According to Gottlieb, FDA has been using the human resources authorities granted under Cures since February 2018 but has “only begun to tap its potential.”
In the years leading up to Cures enactment, FDA struggled to fill hundreds of vacancies in its review divisions, often citing a drawn out hiring process and low salaries compared to industry as major hurdles in attracting new talent, especially in emerging scientific and technical areas.
However, within the last two years the number of vacancies at the Center for Drug Evaluation and Research has come down from more than 900 in May 2016 to 650 in July 2017.

Since Cures‘ passage in 2016, FDA says it has been working towards implementing its new hiring and HR authorities.
According to the agency, some of those efforts include creating a staffing team to identify candidates for “hard-to-fill” scientific positions, developing processes to reduce time to hire to less than 80 days and designing a new alternative pay structure for 38 occupations that is more competitive than under the agency’s earlier authorities.
FDA says it is still working on completing new policies and procedures around hiring but says that it made its first two hires using Cures authorities in early 2018 and expects to fill additional positions in the coming months.
Aside from salary levels and lengthy hiring times, FDA says that its swelling size has contributed to the challenge of filling open positions.

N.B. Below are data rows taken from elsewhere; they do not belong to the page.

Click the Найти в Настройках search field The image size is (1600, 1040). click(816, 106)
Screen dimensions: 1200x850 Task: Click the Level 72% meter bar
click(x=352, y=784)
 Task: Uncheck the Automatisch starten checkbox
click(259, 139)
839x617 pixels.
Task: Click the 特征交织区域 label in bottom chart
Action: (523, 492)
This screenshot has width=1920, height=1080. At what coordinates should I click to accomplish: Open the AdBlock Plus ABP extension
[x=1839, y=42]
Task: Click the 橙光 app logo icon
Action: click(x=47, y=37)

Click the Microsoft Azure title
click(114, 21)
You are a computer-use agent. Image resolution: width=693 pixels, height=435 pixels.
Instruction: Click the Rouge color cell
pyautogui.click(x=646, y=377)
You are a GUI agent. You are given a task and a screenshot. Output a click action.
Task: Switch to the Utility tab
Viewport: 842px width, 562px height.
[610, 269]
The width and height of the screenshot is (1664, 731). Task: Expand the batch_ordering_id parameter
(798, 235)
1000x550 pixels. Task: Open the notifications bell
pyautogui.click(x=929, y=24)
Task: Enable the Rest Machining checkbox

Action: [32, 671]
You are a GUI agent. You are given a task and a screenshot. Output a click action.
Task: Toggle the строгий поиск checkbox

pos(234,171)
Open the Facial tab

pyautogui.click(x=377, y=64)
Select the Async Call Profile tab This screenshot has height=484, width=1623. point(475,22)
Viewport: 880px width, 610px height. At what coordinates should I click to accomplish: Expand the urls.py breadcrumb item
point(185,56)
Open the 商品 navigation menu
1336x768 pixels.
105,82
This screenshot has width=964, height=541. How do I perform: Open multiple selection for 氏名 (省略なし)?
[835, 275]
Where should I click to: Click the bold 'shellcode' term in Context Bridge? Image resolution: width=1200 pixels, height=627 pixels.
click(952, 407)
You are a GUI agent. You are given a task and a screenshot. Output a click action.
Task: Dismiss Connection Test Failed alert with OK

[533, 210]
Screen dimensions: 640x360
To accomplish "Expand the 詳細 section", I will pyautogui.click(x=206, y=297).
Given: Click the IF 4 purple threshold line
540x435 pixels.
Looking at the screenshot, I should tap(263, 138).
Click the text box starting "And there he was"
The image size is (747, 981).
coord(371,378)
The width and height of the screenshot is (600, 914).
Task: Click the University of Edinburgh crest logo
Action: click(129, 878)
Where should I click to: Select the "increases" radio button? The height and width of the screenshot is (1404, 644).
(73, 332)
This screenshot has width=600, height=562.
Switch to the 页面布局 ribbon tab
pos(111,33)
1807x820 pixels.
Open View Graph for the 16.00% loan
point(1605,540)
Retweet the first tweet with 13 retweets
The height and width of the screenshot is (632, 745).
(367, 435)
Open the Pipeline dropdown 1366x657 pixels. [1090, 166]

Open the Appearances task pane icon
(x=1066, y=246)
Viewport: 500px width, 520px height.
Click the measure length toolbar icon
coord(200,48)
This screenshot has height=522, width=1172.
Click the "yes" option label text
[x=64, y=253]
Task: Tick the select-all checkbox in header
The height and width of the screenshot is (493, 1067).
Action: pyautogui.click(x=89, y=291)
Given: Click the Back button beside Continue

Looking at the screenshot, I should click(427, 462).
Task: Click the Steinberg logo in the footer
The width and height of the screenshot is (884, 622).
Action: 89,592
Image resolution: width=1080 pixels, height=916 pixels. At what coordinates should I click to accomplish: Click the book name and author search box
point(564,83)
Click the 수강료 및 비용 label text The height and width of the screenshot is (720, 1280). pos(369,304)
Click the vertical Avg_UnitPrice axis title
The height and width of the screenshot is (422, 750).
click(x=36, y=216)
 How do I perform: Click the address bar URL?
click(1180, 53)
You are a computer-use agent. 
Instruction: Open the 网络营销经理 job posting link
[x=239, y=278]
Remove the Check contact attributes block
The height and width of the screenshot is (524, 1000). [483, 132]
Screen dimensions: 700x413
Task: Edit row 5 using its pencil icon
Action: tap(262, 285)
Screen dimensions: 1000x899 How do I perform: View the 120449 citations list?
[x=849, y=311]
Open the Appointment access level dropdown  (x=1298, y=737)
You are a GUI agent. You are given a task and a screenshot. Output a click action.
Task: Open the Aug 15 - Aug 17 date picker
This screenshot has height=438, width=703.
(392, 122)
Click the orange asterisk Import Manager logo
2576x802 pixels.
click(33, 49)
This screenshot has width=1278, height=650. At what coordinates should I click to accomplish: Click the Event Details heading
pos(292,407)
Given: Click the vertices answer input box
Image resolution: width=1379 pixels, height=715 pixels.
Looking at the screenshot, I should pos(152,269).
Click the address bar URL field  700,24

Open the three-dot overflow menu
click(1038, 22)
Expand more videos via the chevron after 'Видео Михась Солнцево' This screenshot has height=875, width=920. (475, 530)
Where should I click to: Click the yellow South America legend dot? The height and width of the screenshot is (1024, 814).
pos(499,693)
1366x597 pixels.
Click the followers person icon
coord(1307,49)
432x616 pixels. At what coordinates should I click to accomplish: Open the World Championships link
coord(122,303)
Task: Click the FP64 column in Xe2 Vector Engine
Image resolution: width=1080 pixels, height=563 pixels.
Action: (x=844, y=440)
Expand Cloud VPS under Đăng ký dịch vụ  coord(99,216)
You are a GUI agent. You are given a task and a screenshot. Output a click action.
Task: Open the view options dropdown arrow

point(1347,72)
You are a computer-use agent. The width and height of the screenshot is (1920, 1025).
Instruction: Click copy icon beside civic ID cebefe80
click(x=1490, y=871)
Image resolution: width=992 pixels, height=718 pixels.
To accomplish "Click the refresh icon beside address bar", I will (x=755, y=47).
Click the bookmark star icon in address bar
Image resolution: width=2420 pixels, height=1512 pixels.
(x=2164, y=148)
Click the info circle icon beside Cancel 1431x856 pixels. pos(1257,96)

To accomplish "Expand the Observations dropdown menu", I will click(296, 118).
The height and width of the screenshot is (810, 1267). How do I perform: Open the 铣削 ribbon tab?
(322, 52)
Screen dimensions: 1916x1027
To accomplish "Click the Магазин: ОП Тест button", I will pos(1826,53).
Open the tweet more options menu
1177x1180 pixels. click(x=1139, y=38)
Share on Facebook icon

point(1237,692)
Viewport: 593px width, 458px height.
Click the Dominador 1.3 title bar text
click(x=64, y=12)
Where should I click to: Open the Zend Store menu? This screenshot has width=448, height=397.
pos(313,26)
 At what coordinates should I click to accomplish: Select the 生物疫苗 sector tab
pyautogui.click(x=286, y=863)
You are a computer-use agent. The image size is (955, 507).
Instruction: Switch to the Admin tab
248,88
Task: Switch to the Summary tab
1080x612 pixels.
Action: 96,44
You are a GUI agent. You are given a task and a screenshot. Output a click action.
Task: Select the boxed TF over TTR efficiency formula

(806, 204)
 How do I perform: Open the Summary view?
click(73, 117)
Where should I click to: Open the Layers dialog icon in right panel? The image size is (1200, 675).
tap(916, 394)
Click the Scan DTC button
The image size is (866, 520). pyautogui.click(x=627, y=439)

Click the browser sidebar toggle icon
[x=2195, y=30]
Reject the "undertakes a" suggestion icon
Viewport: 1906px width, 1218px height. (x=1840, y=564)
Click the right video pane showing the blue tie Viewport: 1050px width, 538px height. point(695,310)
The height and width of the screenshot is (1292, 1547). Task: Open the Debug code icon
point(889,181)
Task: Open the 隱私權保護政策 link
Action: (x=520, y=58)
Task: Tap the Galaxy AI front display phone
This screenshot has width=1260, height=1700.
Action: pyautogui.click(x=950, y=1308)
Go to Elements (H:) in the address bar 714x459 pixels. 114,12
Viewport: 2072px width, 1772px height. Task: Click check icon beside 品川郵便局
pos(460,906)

In the last decade, FDA says its staff has more than doubled from 8,000 employees to approximately 17,000 today.
“The need to rapidly recruit highly skilled and experienced staff has been a challenge for the agency,” FDA writes.
Another major challenge FDA faces in maintaining its workforce is the sheer number of staff who will become eligible to retire in the coming years.
According to the report, staff turnover is currently around five percent each year, consistent with other federal agencies, but may soon spike as a growing number of staff become eligible for retirement.
As of 2017, FDA says that 13.3% of its staff are eligible to retire, and by 2019 the agency says that more than 40% of senior leadership will be eligible to retire.
In anticipation of the coming departures, FDA says it is working to develop succession planning strategies, though specific strategies have yet to be determined.